Comprehensive density functional theory study on the mechanism of activation of the nonapeptide hormone oxytocin by metal ions.

The physiological functions of oxytocin (OT) may be activated by bivalent metal ions but not by monovalent ones. However, the reason for this phenomenon is unknown. Thus, in the present study, theoretical calculations were performed to determine the structures and thermochemical properties of OT and related species: OT, OT+H, OT+2H, OT+M, and OT+M+H (M(+) = Na(+) and K(+), M(2+) = Co(2+), Ni(2+), Mg(2+), Zn(2+), and Ca(2+)). Their structures and vibrational frequencies were determined by the density functional theory based method. Their relative electronic energies were determined at the BHandHLYP/6-311G(2df,p) level with proper considerations of the basis set superposition errors.

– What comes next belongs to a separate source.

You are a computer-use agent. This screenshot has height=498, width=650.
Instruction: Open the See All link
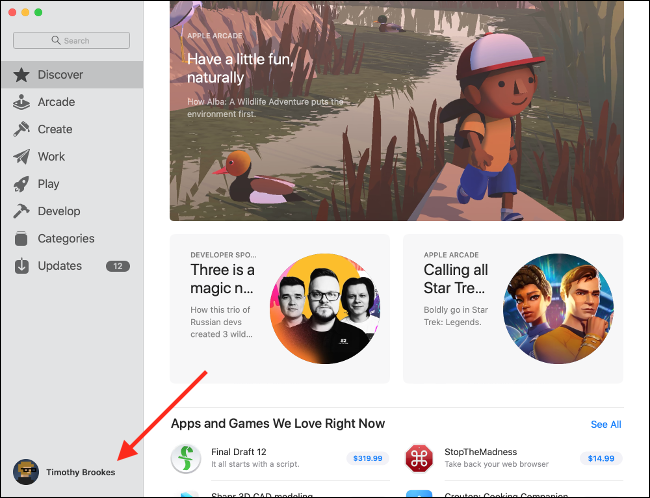coord(605,425)
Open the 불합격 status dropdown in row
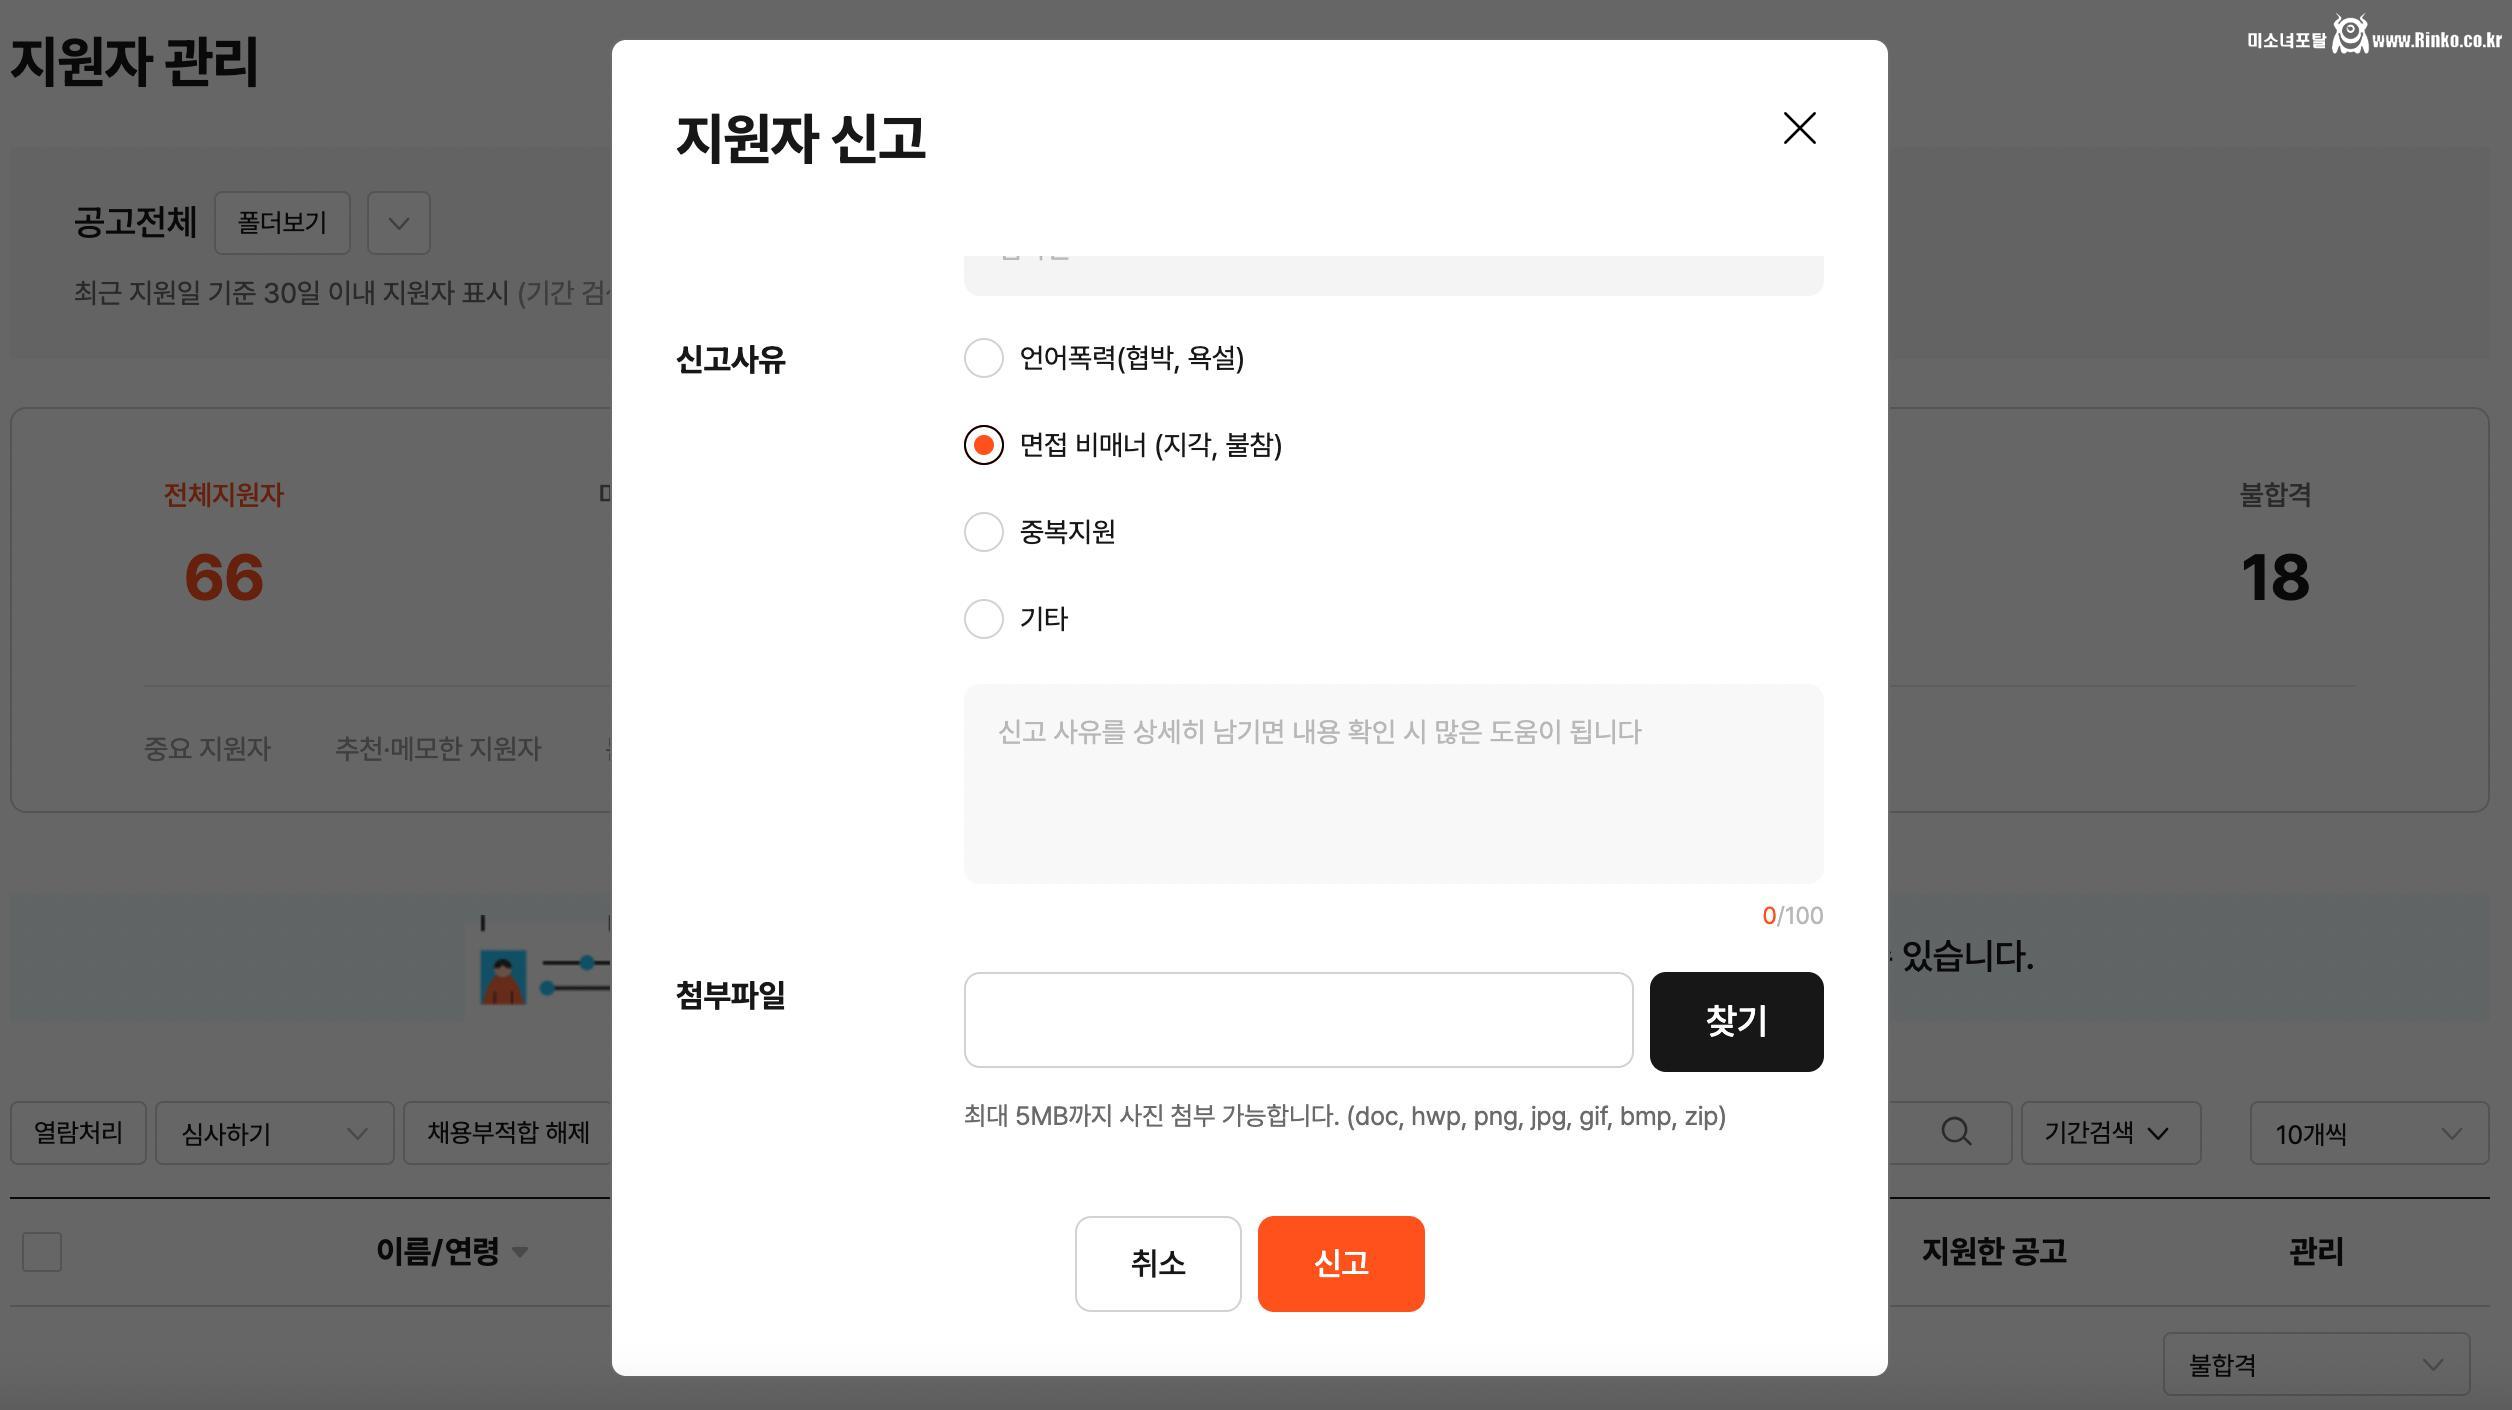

The computed structures were used to explain whether the OT species were physiologically active or not, and the mechanism of the activation of OT by divalent metal ions but not by monovalent metal ions was determined. The relative metal ion affinities of OT were found to be responsible for the relative effectiveness of divalent metal ions for the OT activation, which were in the order of Co(2+) > Ni(2+) > Mg(2+) > Zn(2+), with a minimal effect by Ca(2+). Moreover, the recent observation of the coexistence of OT+H, OT+2H, and OT+Na+H in solution in the absence of a divalent metal ion and their disappearance in the presence of Zn(2+) were also explained by the computed free energy changes of the relevant reactions.